The president correctly reminded Americans that the hard battle against terrorism has only just begun. Tens of thousands of fighters, he said, remain ticking "time bombs" ready to explode anywhere and everywhere, whether it is in the U.S. or abroad. The big question he left unresolved: whether the U.S. will attack Iraq or other countries. But he named names--Iraq, Iran, North Korea--and prudently left his options open. How far Bush will go in combating an "axis of evil" remains unclear. But Americans have received the message. The last Axis was not defeated overnight, nor will this one be. Six Al Qaeda fighters were killed Monday in a Kandahar hospital after refusing to surrender for nearly two months. In Singapore, a jailed man is considered a possible link between extremist Islamic groups operating in that island nation, the Philippines, Indonesia and Malaysia. Dozens of suspected terrorists have been arrested in those countries in recent weeks, and U.S. Special Forces units are in the Philippines for what the Pentagon says is a mission to train Filipino soldiers fighting Muslim insurgents. The global effort becomes more urgent with Bush's alarming announcement that U.S. forces have found terrorist diagrams for nuclear plants and water treatment facilities. And while it is easy to say, as he did, that the nation will pay "whatever it costs to defend our country," his defense experts will have to decide, soon, which weapons systems can safely be left behind so newer, expensive high-tech systems can be developed.

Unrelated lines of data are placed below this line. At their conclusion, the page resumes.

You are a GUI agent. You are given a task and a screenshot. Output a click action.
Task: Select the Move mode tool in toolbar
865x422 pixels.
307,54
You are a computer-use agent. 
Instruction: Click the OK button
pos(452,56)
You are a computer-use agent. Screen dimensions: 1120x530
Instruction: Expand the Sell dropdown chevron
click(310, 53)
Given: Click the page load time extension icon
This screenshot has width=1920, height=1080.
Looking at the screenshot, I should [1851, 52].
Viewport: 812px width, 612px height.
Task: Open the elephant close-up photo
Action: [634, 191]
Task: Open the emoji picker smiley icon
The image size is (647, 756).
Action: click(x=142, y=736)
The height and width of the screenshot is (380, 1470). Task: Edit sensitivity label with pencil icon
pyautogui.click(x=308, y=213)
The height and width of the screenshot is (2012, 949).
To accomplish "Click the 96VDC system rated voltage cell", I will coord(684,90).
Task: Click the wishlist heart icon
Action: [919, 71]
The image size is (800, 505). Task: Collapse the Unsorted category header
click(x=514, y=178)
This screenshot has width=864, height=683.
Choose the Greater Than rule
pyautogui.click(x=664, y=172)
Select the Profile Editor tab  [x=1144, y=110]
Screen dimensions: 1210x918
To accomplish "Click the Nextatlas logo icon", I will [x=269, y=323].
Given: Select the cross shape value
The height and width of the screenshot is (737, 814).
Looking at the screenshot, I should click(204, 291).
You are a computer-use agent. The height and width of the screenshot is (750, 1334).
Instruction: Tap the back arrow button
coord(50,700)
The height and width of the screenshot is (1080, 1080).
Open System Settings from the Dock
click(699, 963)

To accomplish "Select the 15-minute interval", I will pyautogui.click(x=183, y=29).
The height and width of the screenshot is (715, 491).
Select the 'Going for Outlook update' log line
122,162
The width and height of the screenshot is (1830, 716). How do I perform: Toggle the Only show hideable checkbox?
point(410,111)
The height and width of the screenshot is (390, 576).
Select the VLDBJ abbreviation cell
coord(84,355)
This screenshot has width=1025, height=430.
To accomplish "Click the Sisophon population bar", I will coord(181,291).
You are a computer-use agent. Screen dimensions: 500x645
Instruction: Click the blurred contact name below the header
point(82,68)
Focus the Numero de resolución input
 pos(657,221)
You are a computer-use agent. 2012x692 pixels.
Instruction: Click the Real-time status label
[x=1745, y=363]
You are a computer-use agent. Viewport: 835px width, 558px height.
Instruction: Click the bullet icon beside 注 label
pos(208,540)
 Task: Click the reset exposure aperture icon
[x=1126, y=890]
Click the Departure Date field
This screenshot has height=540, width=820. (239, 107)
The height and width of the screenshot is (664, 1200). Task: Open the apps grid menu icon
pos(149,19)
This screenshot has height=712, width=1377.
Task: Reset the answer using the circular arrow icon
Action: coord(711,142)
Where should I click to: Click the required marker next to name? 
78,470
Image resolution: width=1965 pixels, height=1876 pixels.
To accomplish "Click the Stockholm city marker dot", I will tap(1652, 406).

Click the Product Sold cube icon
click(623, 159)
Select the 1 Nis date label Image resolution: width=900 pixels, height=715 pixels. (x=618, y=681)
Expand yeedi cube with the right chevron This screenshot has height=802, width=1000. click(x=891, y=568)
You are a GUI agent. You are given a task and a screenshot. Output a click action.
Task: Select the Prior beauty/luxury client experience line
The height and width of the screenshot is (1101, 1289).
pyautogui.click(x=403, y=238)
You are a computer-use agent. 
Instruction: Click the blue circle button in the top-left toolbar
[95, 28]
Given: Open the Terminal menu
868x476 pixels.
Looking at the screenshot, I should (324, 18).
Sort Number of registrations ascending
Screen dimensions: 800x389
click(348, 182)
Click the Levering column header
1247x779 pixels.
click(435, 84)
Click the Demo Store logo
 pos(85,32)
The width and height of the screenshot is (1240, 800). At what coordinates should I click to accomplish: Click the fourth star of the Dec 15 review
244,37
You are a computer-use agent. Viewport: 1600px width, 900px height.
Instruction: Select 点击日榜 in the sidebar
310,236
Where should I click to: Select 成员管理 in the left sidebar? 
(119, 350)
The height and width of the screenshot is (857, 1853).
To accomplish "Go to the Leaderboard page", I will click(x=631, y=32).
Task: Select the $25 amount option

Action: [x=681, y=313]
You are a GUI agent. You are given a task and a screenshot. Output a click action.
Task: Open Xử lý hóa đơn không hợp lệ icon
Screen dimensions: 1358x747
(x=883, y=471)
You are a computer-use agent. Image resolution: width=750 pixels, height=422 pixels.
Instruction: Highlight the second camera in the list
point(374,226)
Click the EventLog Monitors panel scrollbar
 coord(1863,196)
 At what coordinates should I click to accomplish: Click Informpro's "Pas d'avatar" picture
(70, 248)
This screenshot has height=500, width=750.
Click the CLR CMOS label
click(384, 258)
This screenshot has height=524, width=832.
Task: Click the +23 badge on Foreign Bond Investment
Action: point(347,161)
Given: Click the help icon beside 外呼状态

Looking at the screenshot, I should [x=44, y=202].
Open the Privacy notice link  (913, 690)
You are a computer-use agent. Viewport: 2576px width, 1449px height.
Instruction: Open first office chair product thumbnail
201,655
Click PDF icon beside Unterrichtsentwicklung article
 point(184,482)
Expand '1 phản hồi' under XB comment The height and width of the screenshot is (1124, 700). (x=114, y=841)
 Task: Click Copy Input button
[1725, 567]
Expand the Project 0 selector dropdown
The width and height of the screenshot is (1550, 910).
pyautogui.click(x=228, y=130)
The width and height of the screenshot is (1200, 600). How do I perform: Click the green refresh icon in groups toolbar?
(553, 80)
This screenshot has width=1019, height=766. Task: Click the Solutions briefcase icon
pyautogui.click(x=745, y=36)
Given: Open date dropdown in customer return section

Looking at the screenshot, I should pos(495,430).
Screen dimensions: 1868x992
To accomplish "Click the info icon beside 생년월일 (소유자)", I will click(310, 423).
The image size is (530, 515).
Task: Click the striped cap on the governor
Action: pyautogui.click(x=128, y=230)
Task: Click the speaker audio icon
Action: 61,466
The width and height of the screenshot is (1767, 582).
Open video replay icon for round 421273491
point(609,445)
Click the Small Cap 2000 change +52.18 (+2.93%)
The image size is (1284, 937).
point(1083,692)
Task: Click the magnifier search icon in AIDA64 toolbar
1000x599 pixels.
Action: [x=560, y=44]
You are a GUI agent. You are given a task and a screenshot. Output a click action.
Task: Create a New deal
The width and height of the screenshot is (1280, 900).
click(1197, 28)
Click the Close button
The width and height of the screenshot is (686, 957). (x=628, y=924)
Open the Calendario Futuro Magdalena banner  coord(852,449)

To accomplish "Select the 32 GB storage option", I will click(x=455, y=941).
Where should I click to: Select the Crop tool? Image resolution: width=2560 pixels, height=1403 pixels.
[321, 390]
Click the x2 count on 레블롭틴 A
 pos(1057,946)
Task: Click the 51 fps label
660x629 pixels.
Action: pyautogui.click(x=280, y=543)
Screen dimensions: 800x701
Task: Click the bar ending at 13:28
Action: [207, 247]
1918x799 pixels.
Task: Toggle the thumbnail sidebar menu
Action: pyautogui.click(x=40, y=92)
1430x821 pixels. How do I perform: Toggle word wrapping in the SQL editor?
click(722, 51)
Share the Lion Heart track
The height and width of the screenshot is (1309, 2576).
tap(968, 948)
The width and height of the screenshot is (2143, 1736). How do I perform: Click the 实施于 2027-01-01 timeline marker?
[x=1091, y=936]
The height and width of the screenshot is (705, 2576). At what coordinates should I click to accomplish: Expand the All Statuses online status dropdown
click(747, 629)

Bush's call for a new "culture of responsibility," expanding national volunteer service and doubling the ranks of the Peace Corps was as welcome to hear from him as it was to hear from previous presidents. Bush promised economic renewal, but his vagueness on corporate reform could come back to haunt him.

Already Wall Street, as Tuesday's stock tumble indicated, is exceedingly nervous that more Enrons might be in the pipeline. Bush devoted only a few short sentences to protection of pension funds and reform of the accounting practices that led to Enron's spectacular crash. In fact, he never mentioned Enron by name.

This debacle, now apparently spreading to other companies with shadowy or hidden debts, has generated deeper fears on financial markets and in the American psyche than Bush seems to understand. It makes sense that he played to his anti-terrorism credentials in the State of the Union. It has proven much harder for him to acknowledge that the part of government he campaigned so hard against, regulators and overseers, may be as necessary as the Special Forces.